Kapitän Andreas Bergmann bleibt an Bord: „Eishockey-Rente kommt für mich noch nicht infrage“
Kontinuität, Führungsstärke und unermüdlicher Einsatz: Der Grefrath Phoenix kann auch in der kommenden Saison auf sein Herzstück bauen. Mannschaftskapitän Andreas Bergmann wird ein weiteres Jahr für die Blau-Gelben auflaufen – und geht damit in seine insgesamt 17. Spielzeit beim Phoenix.
Seit der Premierensaison 2010/11 führt der gebürtige Düsseldorfer das Team von der Niers mit dem „C“ auf der Brust aufs Eis. Mit der legendären Rückennummer 22 ist „Bergi“ längst zur Identifikationsfigur geworden. Beeindruckend sind auch seine Zahlen: In 337 Spielen sammelte der Angreifer 119 Tore und 264 Assists – macht 383 Scorerpunkte und Platz eins in der ewigen Bestenliste des Vereins.
Ob Landesliga, Regionalliga oder Oberliga – Bergmann hat alle sportlichen Höhen und Tiefen des Grefrath Phoenix miterlebt und die Mannschaft über Jahre hinweg als Leitfigur geprägt.
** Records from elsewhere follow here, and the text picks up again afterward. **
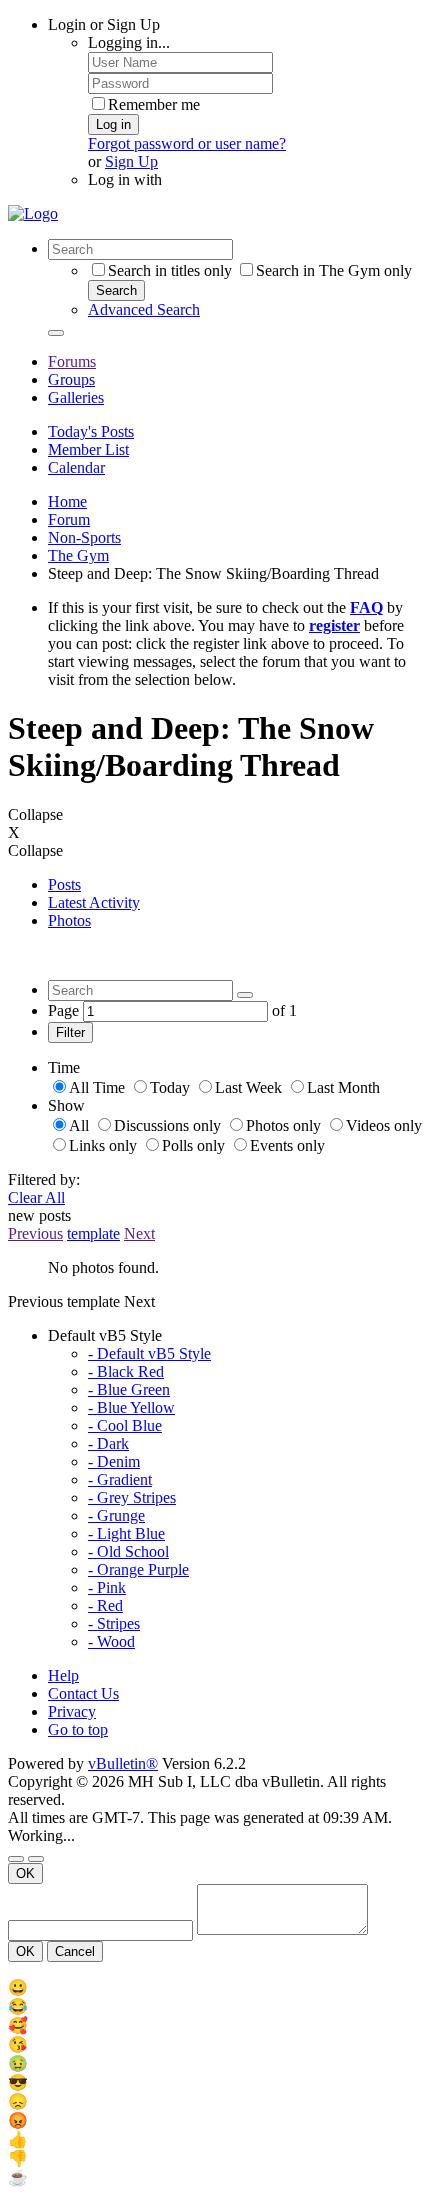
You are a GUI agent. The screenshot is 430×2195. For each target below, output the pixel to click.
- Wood (111, 1641)
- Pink (107, 1587)
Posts (64, 884)
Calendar (76, 467)
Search (116, 290)
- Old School (128, 1551)
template (93, 1233)
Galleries (76, 397)
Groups (71, 379)
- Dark (108, 1443)
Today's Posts (91, 431)
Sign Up (131, 161)
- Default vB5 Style (149, 1353)
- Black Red (126, 1371)
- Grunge (116, 1515)
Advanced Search (144, 309)
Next (139, 1233)
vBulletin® (123, 1763)
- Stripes (114, 1623)
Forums (72, 361)
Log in (113, 124)
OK (25, 1873)
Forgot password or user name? (187, 143)
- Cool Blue (125, 1425)
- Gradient (120, 1479)
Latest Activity (94, 902)
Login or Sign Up (104, 24)
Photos (69, 920)
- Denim (114, 1461)
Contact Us (83, 1693)
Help (63, 1675)
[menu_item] (215, 1987)
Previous (35, 1233)
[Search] (56, 333)
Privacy (72, 1711)
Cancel (75, 1951)
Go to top (78, 1729)
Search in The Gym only (334, 270)
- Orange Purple (138, 1569)
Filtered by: (44, 1179)
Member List (88, 449)
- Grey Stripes (132, 1497)
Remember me (154, 104)
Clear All (36, 1197)
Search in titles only (170, 270)
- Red (105, 1605)
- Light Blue (126, 1533)
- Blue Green (129, 1389)
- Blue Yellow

Auch mit inzwischen 44 Jahren denkt der Routinier noch nicht ans Aufhören: „Noch ist es nicht soweit“, stellt der Kapitän klar und signalisiert weiterhin große Motivation für die kommende Spielzeit.
Dass Bergmann sportlich wie menschlich eine zentrale Rolle einnimmt, unterstreicht auch Trainer Christian Tebbe:
„Ich freue mich sehr, dass der Captain an Bord bleibt. Bergi ist Bergi – und auch mit über 40 eine feste Größe beim Phoenix. Auf und neben dem Eis profitiert jeder von seiner Erfahrung. Er ist ein absolut wichtiger Bestandteil unseres Teams. Bergi steht für Willen und Einsatz – genau das, was wir beim Phoenix verkörpern wollen. Als Capitano ist er das Herzstück der Mannschaft, um das wir unser Team für die kommende Saison aufbauen werden.“
Der Kapitän selbst wendet sich mit folgenden Worten an die Fans:
„Ich bin unglaublich dankbar und stolz, auch in der kommenden Saison wieder das Phoenix-Trikot tragen zu dürfen. Für mich bedeutet dieser Verein längst mehr als nur Eishockey, es ist Leidenschaft, Zusammenhalt und ein Stück Familie. Gerade wegen dieser besonderen Mannschaft und euch Fans freue ich mich jeden Tag darauf, wieder aufs Eis zu gehen. Deshalb kommt Eishockey-Rente für mich aktuell einfach noch nicht infrage“.
Auch wenn die ganz großen Scoringzahlen früherer Jahre inzwischen naturgemäß seltener werden, bleibt Bergmann durch seine Erfahrung, Übersicht und Führungsqualität unverzichtbar für das Teamgefüge.
Weitere Personalentscheidungen will der Grefrath Phoenix in den kommenden Wochen bekanntgeben. Die Vorbereitung auf die neue Saison startet in der zweiten Maihälfte – ein intensiver Sommer steht Trainer Tebbe und seinem Team bevor.